Период политического противостояния с Ассирией
Обстоятельства гибели Сардури II остаются невыясненными. После разгрома урартской армии государство частично распалось, и многие завоёванные ранее племена подняли восстания против центральной власти. Руса I, который вступил в 735 году до н. э. на престол сразу после поражения от ассирийцев, нашёл государство в плачевном состоянии. Однако ему удалось решительными действиями сохранить государственность Урарту и долгое время не допустить дальнейших потерь урартских земель. «С моими двумя конями и моим возничим, моими руками завоевал я царство Урарту» — выгравировал на стеле Руса I. Руса I подавил большинство мятежей в разных регионах страны и долгое время мудро избегал конфронтации с Ассирией.
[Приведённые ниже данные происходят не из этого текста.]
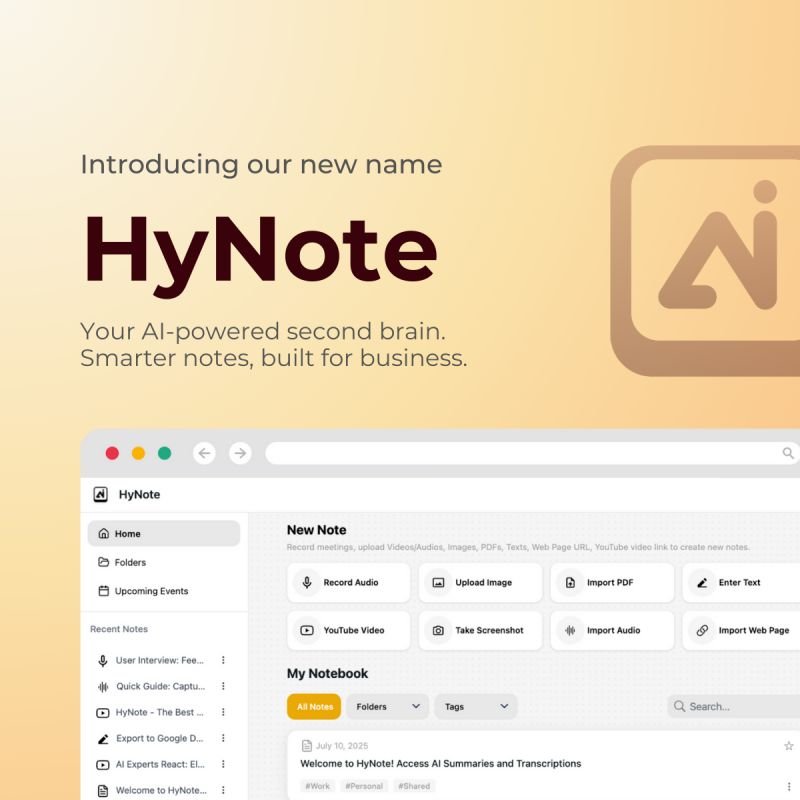800x800 pixels.
Task: Open Folders in the left sidebar
Action: pos(130,562)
Во время царствования в Ассирии Салманасара V между Урарту и Ассирией установилось перемирие. В период перемирия Руса I уделил много времени внутреннему строительству, особенно в районе северной части озера Урмия, где его усилиями возник крупный урартский центр — город Улху. Кроме этого, Руса I отстроил новую столицу Урарту — Русахинили на скале в нескольких километрах от Тушпы.
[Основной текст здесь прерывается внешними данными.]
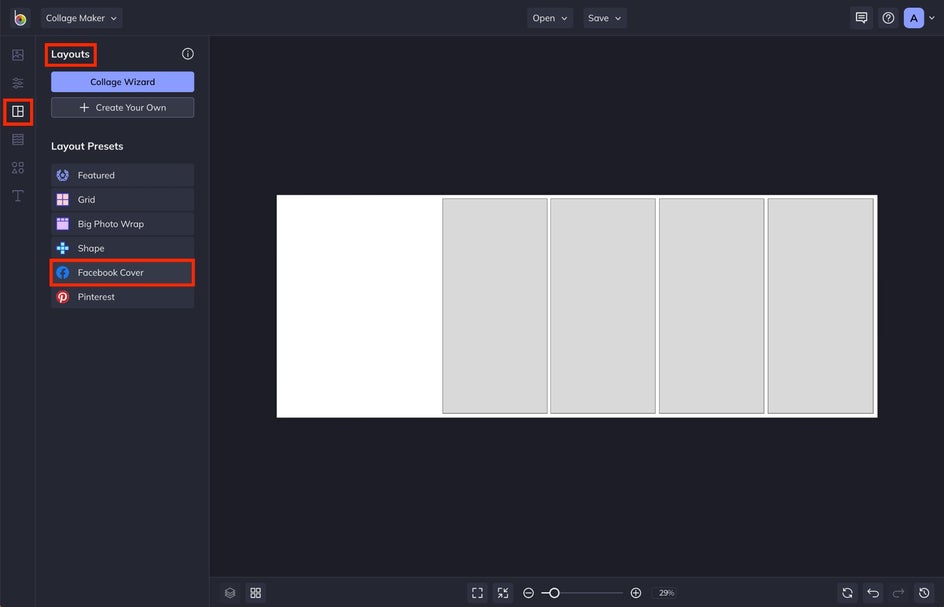Open the collage grid view icon

[255, 592]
В 722 году до н. э. к власти в Ассирии пришёл более решительный и воинственно настроенный Саргон II, младший сын Тиглатпаласара III. Саргон II сверг с престола своего старшего брата Салманасара V и был настроен вернуть Ассирии былое могущество. В 722—719 до н. э. годах Саргон II был занят военными действиями на западе — в Сирии и Палестине, а с 718 года до н. э. перенёс военные действия на север. Действия Саргона II всегда были тщательно подготовлены, в его резиденции, Дур-Шаррукине, сохранились клинописные таблички с систематическими разведывательными донесениями из Урарту. Разведывательным данным придавалось такое значение, что ответственным за донесения из Урарту был назначен сын Саргона II, Синахериб, который впоследствии стал царём Ассирии. С 718 по 715 годы до н. э. Саргон II и Руса I не решались вступить в прямые сражения. Их борьба развернулась на территории страны Манна, лежавшей к востоку от озера Урмия. Несколько раз за этот период Саргон II захватывал страну маннейцев и сажал на престол угодного ему царя, а Руса I в ответ организовывал восстание маннейцев в пользу царя лояльного Урарту.